The members of her committee are as follows: Ryan Adams (adviser), and Naomi Leonard (MAE, reader)

All are welcome to attend.  Title and abstract follow below.

Title: Spatial Birth-Death Point Process Models for Controllable Morphogenesis 

Abstract: 

Controlling morphogenetic processes - where the total mass of agents varies as the system evolves - is a particularly difficult inverse design problem. In this thesis, we present a model for such bio-inspired shape formation using spatial point processes, a popular framework for describing many types of spatio-temporal reproductive processes. We frame the problem as one of controlling spatial birth-death processes, and given a target stationary distribution for the cell-like points, construct a continuous-time Markov chain Monte Carlo (MCMC) procedure by which the points reproduce to achieve and maintain the target shape.
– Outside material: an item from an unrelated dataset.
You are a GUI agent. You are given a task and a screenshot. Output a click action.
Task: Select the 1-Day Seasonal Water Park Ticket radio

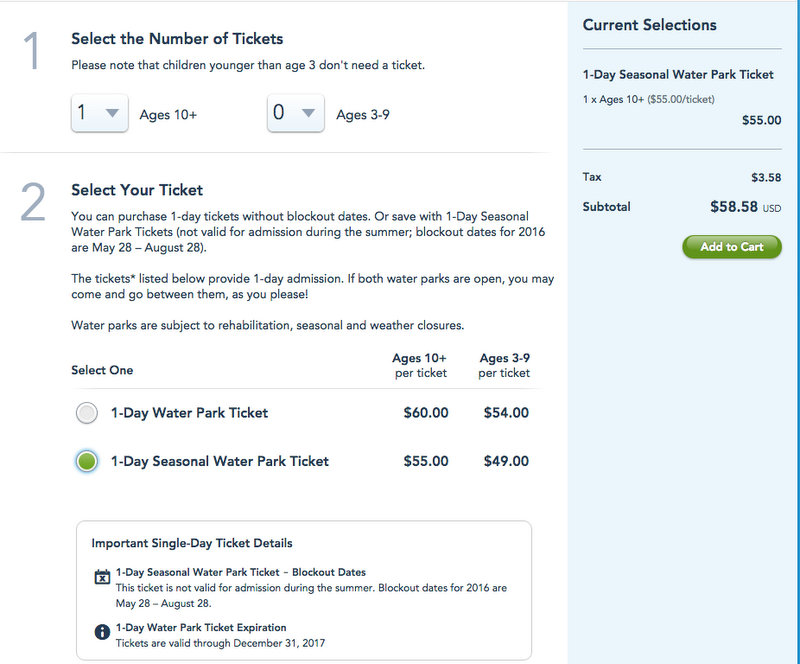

Within this framework, we consider several types of point processes, beginning with the spatially uncorrelated Poisson process and extending to the repulsive Strauss process, demonstrating how the combination of global and local information allows the points to determine their relative birth-death rates. To improve biological plausibility, we also extend the procedure to include reversible split-and-merge transitions and spatial Hawkes-based birth-death rates, thereby modeling the locality of cell division. This stochastic, continuous-time MCMC formulation of the problem possesses desirable properties for multi-agent systems, including recovery from partial destruction via ergodicity of the constructed Markov chain, and enables extensions into marked spatial point processes and periodic patterns.